We identified four (SHS and dampness or mould) and five (pets) exposure patterns including, for every exposure, a very low probability of exposure pattern throughout childhood, higher probability of exposure in early life and higher probability of childhood exposure (figure 1). We also identified a persistently low exposure pattern of SHS exposure. Univariate associations of patterns of exposure with selected participant characteristics are presented in online supplementary table E3 Very low exposure patterns were generally characterised with children with higher odds of having allergic and/or highly educated parents while high persistent exposure patterns were characterised by children with low educated and/or less allergic parents.
Associations of exposure patterns with lung function growth
Higher probability of childhood SHS exposure was associated with reduced FEV1 growth between ages 12 and 16 (per cent difference in growth/year (95% CI) −0.34% (−0.64% to −0.04%)) compared with very low exposure (table 3). In contrast, higher probability of early life and persistently low SHS exposure were not negatively associated with lung function growth.
Higher probability of late childhood pet exposure was associated with increased FEV1 growth (0.41% (0.14% to 0.67%)) compared with very low exposure while persistently high and early life pet exposure were associated with reduced FVC growth; −0.33% (−0.53% to −0.14%) and −0.28% (−0.53% to −0.03%), respectively.
Higher probability of early life dampness or mould exposure was associated with both reduced FEV1 and FVC growth (table 3).
Associations of exposure patterns with lung function level
We observed lower lung function levels in children with childhood SHS exposure, for example, per cent difference (95% CI) −1.88% (−3.47% to −0.26%) for FEV1 at age 16, as well as persistently low exposure (−1.77% (−3.45% to −0.06%)) for FEV1 at age 12 (figure 2, online supplementary table E4). Higher probability of SHS exposure in early life was associated with lower attained levels of FVC especially at age 12 compared with very low probability of SHS exposure (figure 3).

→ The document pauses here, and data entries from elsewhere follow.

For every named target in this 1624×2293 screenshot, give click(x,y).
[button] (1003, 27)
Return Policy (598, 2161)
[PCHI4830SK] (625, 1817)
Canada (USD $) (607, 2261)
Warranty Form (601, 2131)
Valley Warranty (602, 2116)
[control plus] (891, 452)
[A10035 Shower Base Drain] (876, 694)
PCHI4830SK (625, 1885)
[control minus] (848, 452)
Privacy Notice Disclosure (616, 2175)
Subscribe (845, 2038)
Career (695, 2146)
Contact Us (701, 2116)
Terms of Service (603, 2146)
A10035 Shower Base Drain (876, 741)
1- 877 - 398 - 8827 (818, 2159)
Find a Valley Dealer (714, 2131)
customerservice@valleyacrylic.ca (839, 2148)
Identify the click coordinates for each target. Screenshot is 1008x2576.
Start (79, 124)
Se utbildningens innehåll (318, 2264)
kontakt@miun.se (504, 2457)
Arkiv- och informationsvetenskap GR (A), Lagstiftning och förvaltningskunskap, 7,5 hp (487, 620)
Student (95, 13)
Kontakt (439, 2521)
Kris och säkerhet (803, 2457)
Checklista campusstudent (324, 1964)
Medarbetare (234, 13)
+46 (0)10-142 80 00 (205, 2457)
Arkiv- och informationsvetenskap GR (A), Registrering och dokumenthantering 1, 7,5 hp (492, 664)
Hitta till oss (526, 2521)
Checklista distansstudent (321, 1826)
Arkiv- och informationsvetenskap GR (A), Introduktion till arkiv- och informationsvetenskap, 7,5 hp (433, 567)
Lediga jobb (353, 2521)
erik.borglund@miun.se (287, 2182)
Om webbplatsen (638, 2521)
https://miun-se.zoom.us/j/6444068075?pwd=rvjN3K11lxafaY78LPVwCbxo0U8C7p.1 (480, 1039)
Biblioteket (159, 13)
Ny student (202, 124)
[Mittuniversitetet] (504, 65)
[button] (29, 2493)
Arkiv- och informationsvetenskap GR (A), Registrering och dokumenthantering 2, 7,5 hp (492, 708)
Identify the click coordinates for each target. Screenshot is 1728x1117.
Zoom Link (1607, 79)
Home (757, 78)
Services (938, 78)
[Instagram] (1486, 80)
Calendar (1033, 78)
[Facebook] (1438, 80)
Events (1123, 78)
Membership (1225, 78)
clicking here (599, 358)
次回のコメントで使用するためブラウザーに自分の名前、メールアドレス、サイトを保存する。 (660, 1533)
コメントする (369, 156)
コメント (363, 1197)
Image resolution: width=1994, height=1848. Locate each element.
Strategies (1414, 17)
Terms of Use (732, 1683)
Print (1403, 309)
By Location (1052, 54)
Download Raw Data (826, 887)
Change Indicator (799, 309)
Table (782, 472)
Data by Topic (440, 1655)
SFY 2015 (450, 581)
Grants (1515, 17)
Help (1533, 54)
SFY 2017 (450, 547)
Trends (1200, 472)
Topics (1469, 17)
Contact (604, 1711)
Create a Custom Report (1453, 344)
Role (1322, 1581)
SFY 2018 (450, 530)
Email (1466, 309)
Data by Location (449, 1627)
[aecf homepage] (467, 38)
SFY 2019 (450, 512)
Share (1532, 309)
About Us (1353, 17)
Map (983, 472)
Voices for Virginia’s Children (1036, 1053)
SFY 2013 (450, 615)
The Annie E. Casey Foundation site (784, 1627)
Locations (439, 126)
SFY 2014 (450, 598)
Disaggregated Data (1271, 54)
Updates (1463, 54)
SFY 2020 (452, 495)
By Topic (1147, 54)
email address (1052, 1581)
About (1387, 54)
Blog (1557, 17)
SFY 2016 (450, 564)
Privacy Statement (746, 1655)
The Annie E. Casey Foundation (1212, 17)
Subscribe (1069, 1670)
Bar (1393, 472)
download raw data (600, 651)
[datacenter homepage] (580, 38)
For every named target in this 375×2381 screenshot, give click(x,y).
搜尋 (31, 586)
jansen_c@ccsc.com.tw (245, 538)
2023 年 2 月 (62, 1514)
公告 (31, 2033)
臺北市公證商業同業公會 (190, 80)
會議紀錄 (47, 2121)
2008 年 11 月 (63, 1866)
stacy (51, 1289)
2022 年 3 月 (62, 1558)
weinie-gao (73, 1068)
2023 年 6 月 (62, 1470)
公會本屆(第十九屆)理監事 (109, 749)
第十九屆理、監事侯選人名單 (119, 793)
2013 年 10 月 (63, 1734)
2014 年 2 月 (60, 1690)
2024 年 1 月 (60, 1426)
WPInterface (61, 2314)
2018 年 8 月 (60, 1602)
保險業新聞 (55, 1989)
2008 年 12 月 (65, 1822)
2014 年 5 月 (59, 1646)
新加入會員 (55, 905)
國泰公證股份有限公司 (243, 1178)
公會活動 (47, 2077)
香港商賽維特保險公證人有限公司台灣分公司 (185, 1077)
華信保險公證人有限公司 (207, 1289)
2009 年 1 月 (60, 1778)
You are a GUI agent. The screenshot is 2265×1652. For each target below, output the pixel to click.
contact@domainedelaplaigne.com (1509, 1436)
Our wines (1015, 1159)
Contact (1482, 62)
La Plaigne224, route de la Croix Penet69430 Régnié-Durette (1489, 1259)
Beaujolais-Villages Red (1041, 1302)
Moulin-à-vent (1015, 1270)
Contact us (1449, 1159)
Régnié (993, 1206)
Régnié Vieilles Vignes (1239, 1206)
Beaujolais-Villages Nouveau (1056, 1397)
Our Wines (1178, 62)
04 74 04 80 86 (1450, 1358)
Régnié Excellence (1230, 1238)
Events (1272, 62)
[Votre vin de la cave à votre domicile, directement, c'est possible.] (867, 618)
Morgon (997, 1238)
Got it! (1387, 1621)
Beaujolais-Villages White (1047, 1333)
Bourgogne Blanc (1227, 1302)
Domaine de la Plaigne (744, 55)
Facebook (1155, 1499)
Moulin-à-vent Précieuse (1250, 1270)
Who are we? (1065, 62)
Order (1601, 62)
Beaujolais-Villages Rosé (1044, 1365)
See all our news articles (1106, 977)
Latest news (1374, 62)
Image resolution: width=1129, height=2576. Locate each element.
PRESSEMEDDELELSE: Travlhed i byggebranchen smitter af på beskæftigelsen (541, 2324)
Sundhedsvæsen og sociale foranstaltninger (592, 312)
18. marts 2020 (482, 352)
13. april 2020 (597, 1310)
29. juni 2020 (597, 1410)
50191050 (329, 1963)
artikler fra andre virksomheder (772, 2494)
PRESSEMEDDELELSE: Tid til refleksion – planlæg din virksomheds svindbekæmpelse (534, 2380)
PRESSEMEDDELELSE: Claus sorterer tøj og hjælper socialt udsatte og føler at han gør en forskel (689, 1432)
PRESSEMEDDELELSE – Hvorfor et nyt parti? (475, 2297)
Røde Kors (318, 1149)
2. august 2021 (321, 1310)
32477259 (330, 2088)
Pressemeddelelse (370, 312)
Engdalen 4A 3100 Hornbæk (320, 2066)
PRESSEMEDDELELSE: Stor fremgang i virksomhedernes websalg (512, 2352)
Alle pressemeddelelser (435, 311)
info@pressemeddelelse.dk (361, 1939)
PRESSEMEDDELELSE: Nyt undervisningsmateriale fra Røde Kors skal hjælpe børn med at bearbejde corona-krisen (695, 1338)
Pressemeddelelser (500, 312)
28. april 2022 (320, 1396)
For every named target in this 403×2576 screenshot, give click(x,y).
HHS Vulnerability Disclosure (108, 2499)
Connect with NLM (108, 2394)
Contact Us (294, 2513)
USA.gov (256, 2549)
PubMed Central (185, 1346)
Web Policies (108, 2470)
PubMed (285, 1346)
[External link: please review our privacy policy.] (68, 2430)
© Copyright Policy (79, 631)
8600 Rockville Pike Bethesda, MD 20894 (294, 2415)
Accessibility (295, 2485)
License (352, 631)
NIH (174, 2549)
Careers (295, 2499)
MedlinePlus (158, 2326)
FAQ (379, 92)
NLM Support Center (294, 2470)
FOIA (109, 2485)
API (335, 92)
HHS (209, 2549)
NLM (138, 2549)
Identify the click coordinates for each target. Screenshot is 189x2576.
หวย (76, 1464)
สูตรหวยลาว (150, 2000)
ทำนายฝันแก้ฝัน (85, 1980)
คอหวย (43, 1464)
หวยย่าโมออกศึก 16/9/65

Exposure to pets during mid-childhood and late childhood was associated with higher attained levels of lung function, for example, per cent difference 4.78% (3.32% to 6.27%) in FEV1 at age 16 and 2.21% (0.98% to 3.45%) in FVC at age 16 for late childhood exposure. All other pet exposure patterns (ie, probability of early life exposure and persistently high exposure) also tended to be associated with higher attained FEV1 and FVC at both 12 and 16 years (figures 2 and 3, online supplementary table E4).
Moderate late childhood and mid-childhood dampness or mould exposure was associated with lower FEV1 and FVC at ages 12 and 16. In contrast, we observed higher FEV1 and FVC at age 12 with early life dampness or mould exposure (figures 2 and 3, online supplementary table E4).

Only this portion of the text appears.